*** SUPPLIED RECORDS ***
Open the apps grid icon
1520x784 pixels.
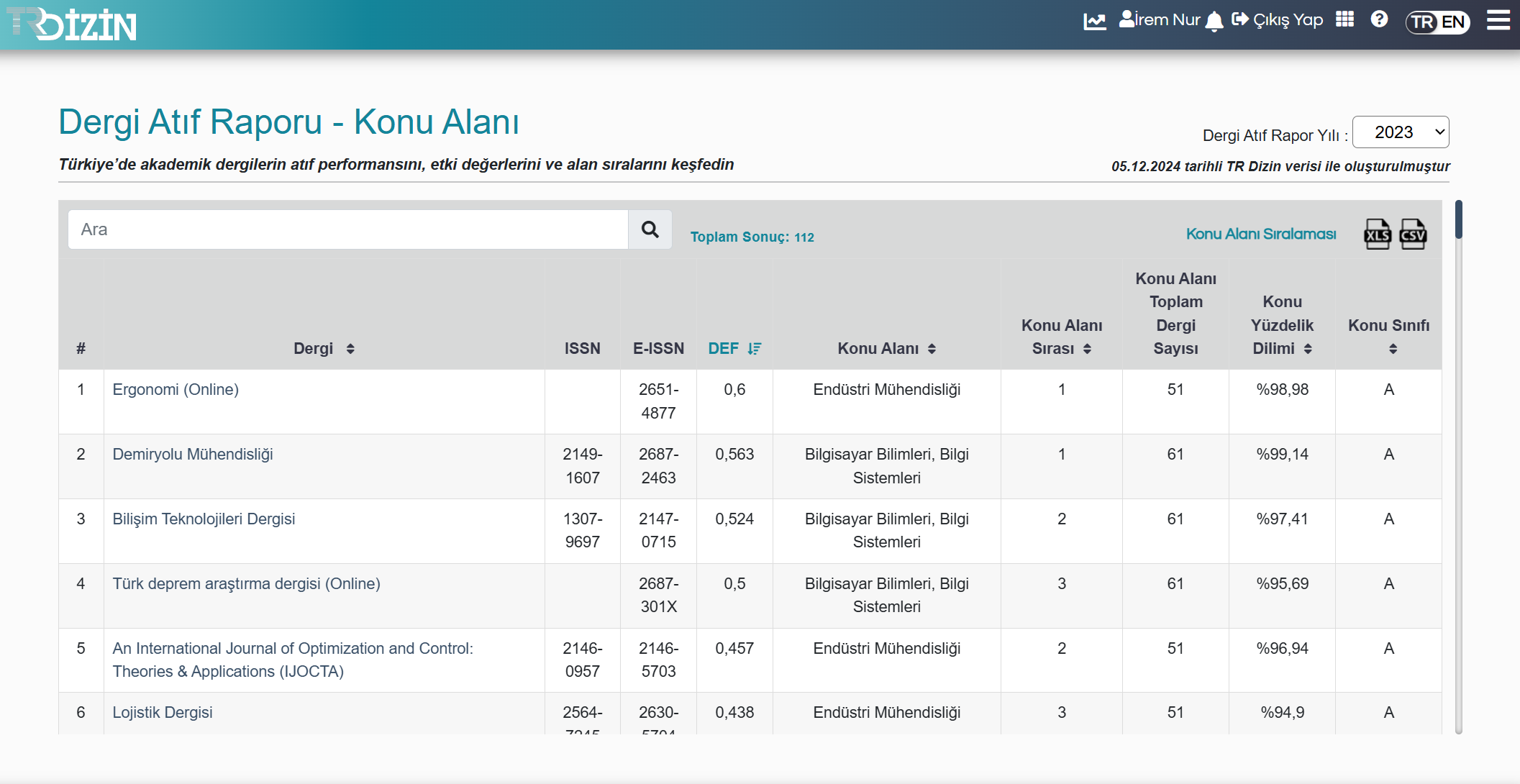(x=1344, y=19)
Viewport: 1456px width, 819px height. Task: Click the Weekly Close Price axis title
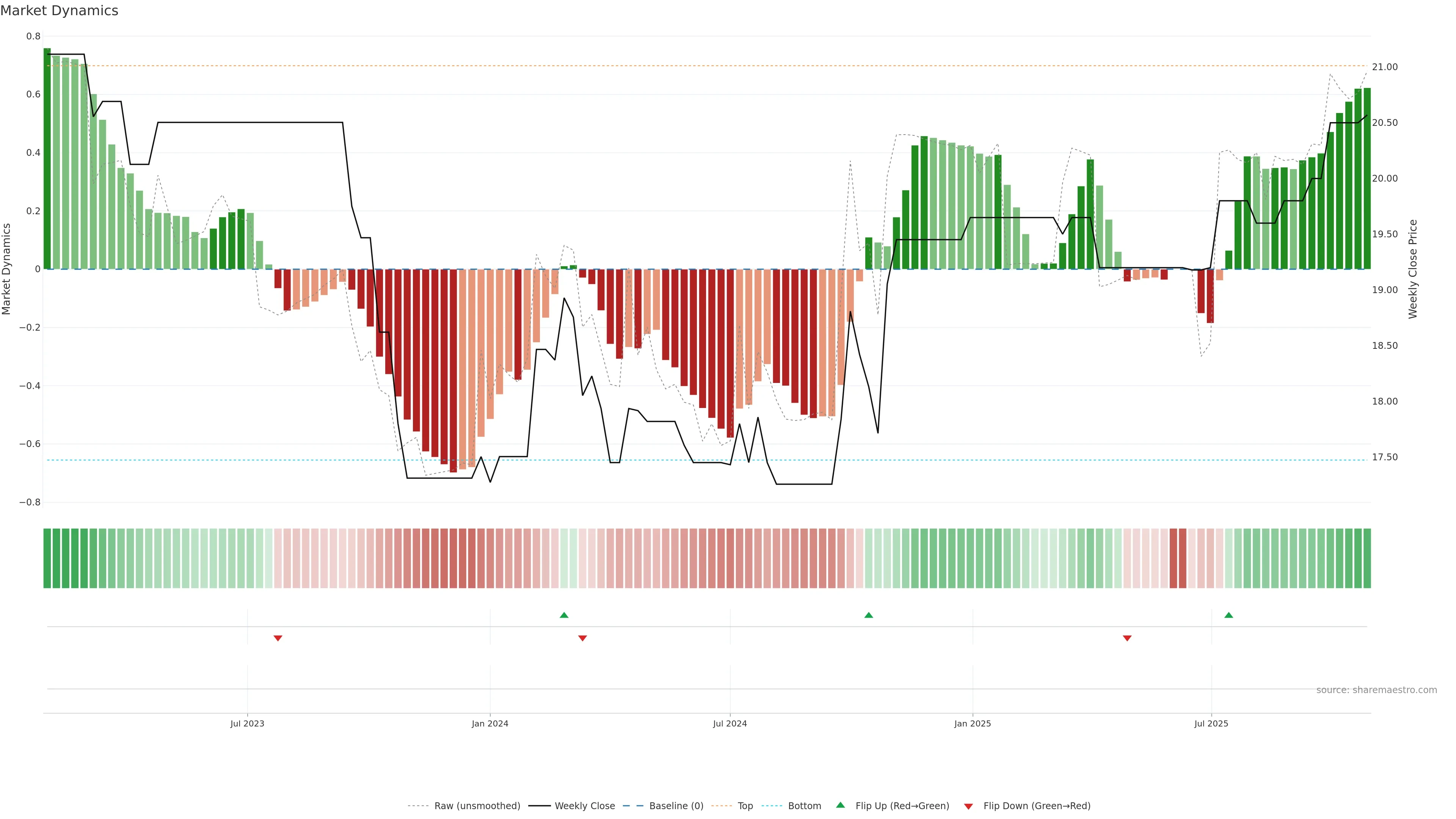coord(1413,269)
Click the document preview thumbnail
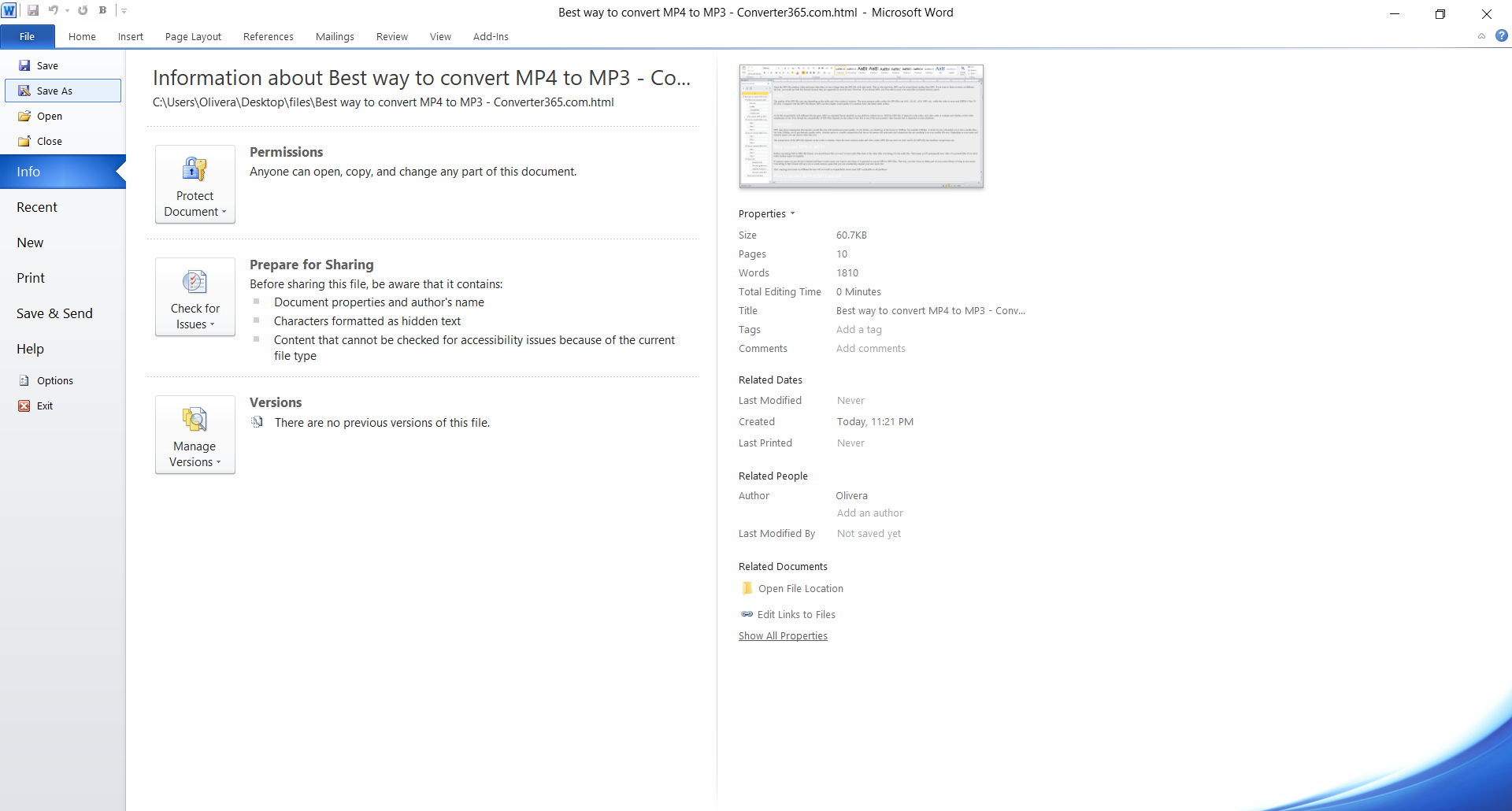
***
TASK PROMPT:
When you reach the line containing "1520x784 pixels." in the records above, write out that line and every line after it through the end, exactly, but omit the pictures.

TASK ANSWER:
1520x784 pixels.
(x=1344, y=19)
Viewport: 1456px width, 819px height. Task: Click the Weekly Close Price axis title
coord(1413,269)
Click the document preview thumbnail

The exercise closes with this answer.